Records from a data source
=-=-=

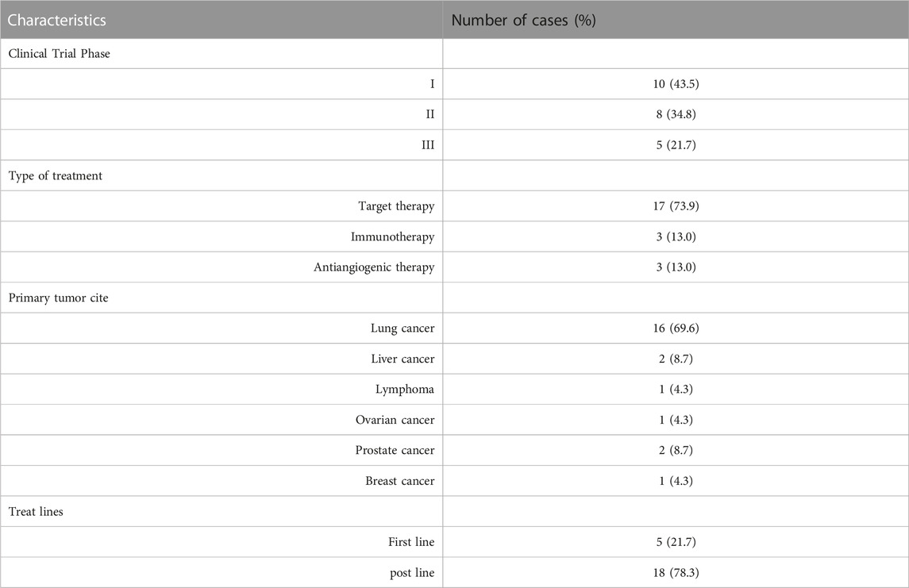The width and height of the screenshot is (909, 588).
Task: Select the Lymphoma row label
Action: 405,390
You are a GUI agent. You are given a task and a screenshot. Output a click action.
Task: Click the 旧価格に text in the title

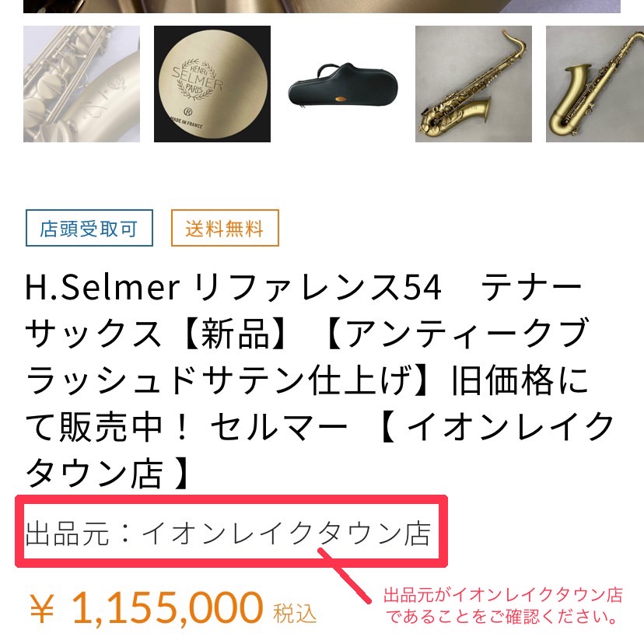(x=520, y=380)
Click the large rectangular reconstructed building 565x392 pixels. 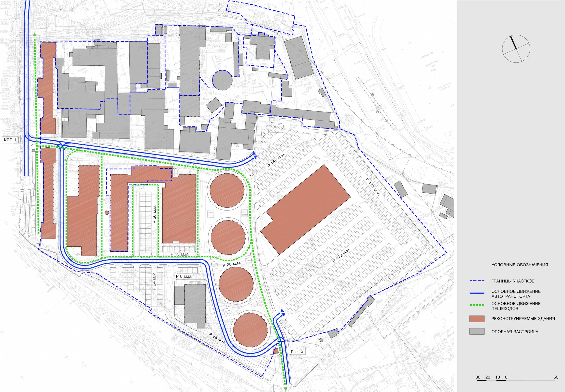tap(305, 209)
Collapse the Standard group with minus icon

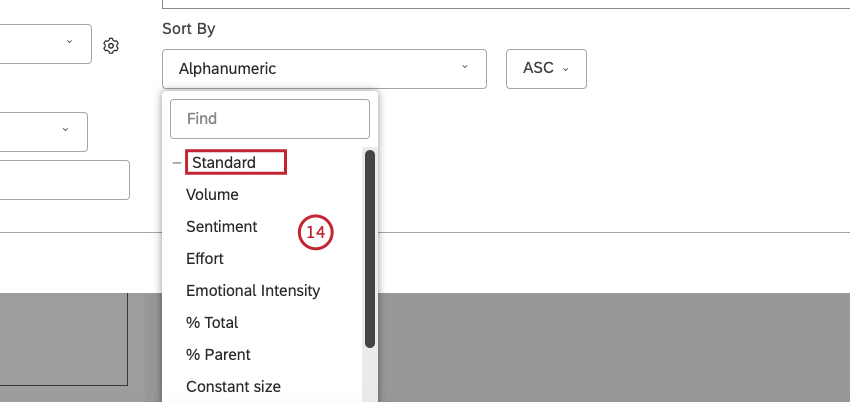(177, 162)
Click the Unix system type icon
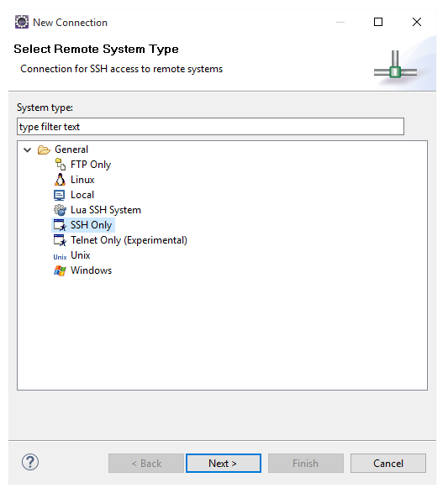Screen dimensions: 448x493 pos(60,257)
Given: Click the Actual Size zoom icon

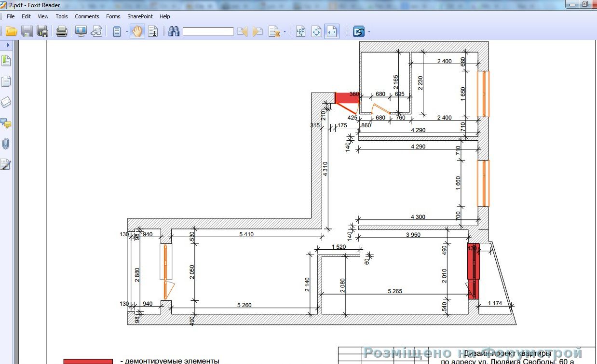Looking at the screenshot, I should (300, 32).
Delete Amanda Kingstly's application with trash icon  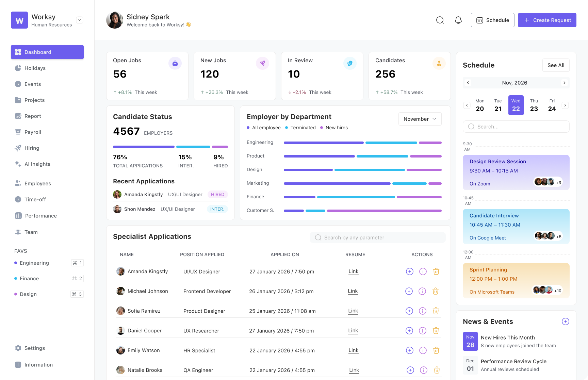click(436, 271)
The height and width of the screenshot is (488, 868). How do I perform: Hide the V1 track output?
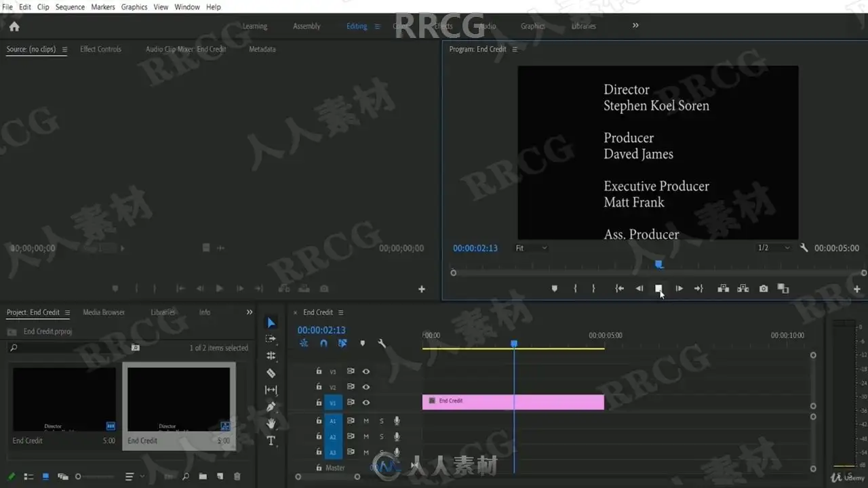pyautogui.click(x=366, y=403)
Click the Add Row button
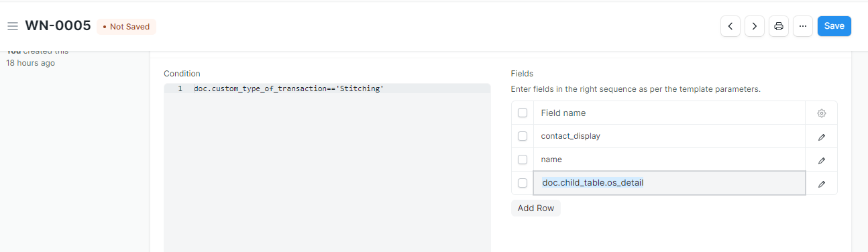This screenshot has width=868, height=252. 535,208
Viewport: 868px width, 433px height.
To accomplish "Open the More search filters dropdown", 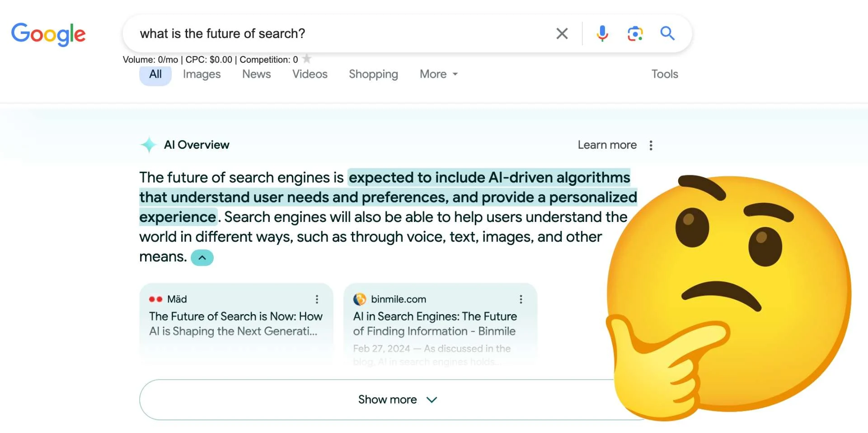I will pyautogui.click(x=439, y=74).
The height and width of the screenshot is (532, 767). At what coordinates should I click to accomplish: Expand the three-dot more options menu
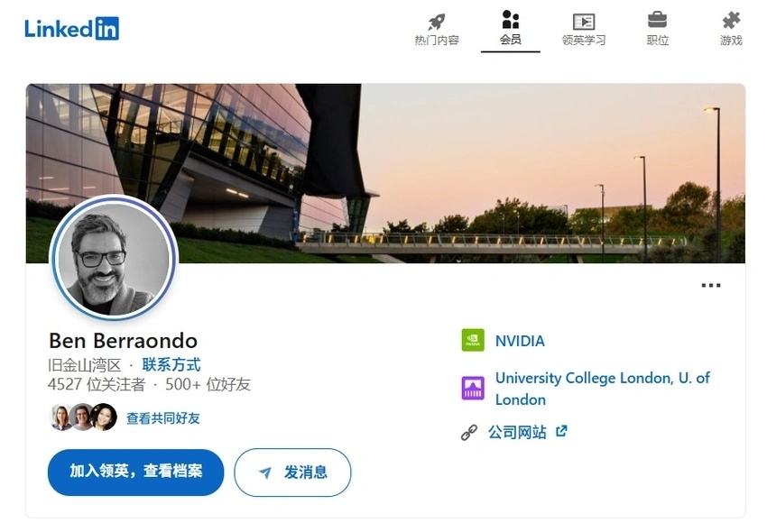[x=710, y=286]
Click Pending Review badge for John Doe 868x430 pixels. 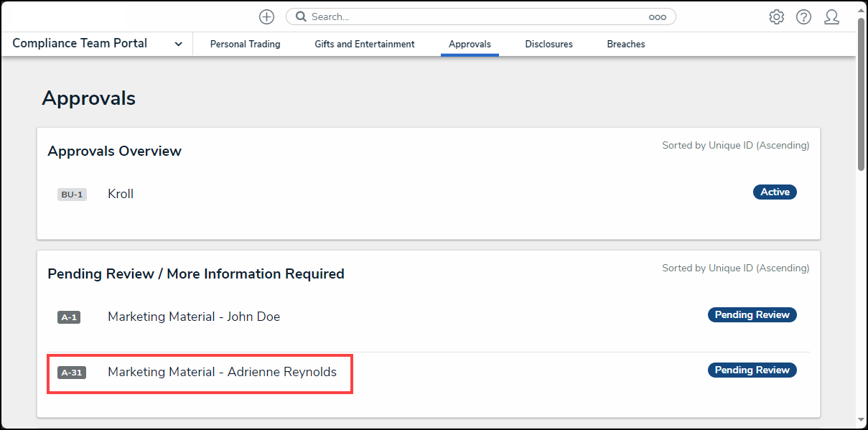[x=752, y=315]
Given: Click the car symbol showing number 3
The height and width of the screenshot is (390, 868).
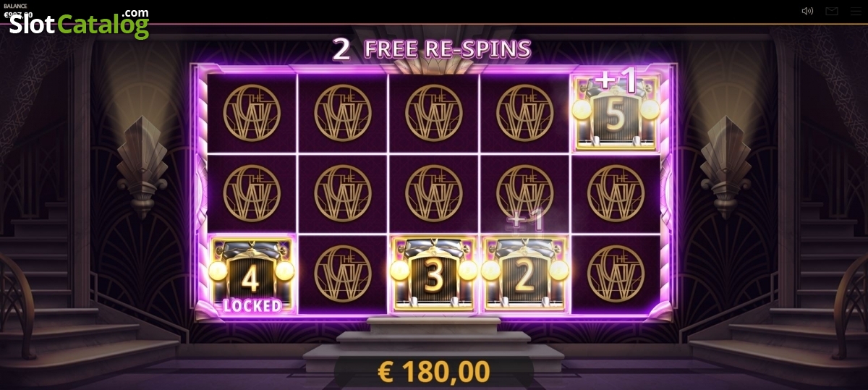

=-=-=

■ THE TASK:
Reproduce the lines from the one holding "Given: Click the car symbol showing number 3" through the end of the entries above exactly, keeping both ends and dropping every picture.

■ RESULT OF THIS TASK:
Given: Click the car symbol showing number 3
The height and width of the screenshot is (390, 868).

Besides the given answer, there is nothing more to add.